I agree that there is nothing as wonderful as "Mother Nature".
Some of her creations are unbelievably beautiful.
Thanks for sharing and good luck with the rest of your score.

Bob.


----------



## Dale Lynch (Aug 17, 2014)

Thanks for the compliments fellas.I'm glad you like it.The recipients were blown away,they couldn't believe it  came from their tree.Made me feel so good inside.I walked back home with a smile the whole way.


----------



## Band Saw Box (Aug 19, 2014)

Beautiful work, well done


----------



## SDB777 (Aug 23, 2014)

Curious...during the sanding process....did you get any knuckles?

Seriously though.....AWWESOME!!!!



Scott (great choice of finish) B


----------



## low_48 (Aug 23, 2014)

Nice. Might I suggest a dark filler around knots and darker wood cracks. My favorite filler is used dry coffee grounds in epoxy. That natural filler around the dark knot seems to accent the filler was used as compared to dark filler blending in.


----------



## Old Codger (Aug 23, 2014)

Dale...AWESOME turning!!!


----------



## mark james (Aug 23, 2014)

Beautiful work!!! Great job with a "challenge".  This is a great piece.


----------



## Dale Lynch (Aug 23, 2014)

SDB777 said:


> Curious...during the sanding process....did you get any knuckles?
> 
> Seriously though.....AWWESOME!!!!
> 
> ...



I wasn't brave enough to sand while on the lathe.I took it off to power sand the inside and hand sand the outside. 



low_48 said:


> Nice. Might I suggest a dark filler around knots and darker wood cracks. My favorite filler is used dry coffee grounds in epoxy. That natural filler around the dark knot seems to accent the filler was used as compared to dark filler blending in.

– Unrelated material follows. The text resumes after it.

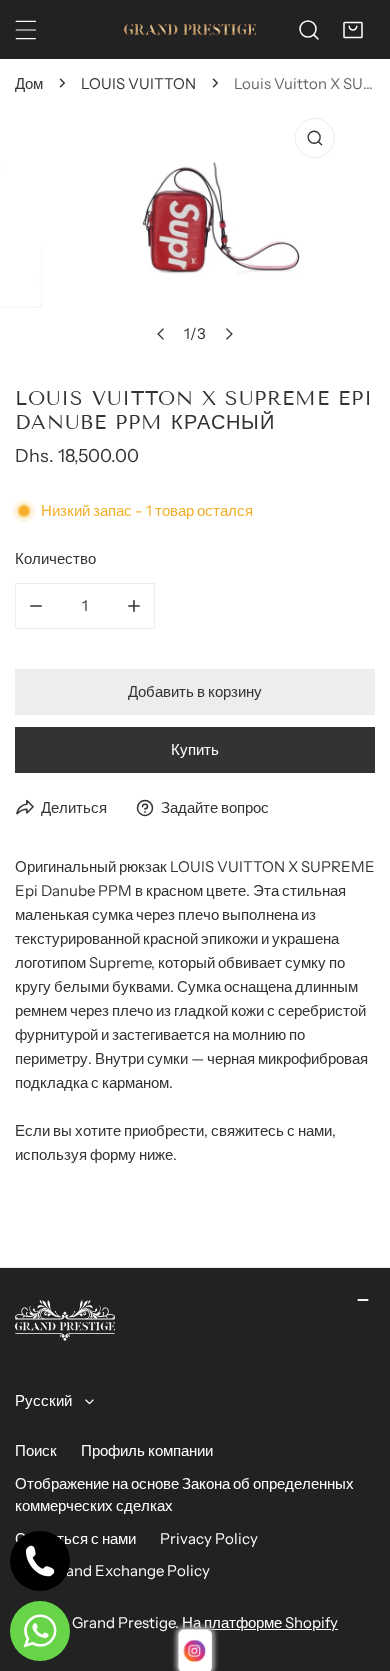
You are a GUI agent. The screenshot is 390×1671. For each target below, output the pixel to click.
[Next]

You might be right about the natural filler being a tell tale sign that filler was used but on the otherhand it also provides a nice contrast of colors.Thank you for the tip on the coffee grounds,I've got some walnut with some checks and that will come in handy cause natural filler would look horrible in it.


Thank you all for the compliments and suggestions to improve my work.


----------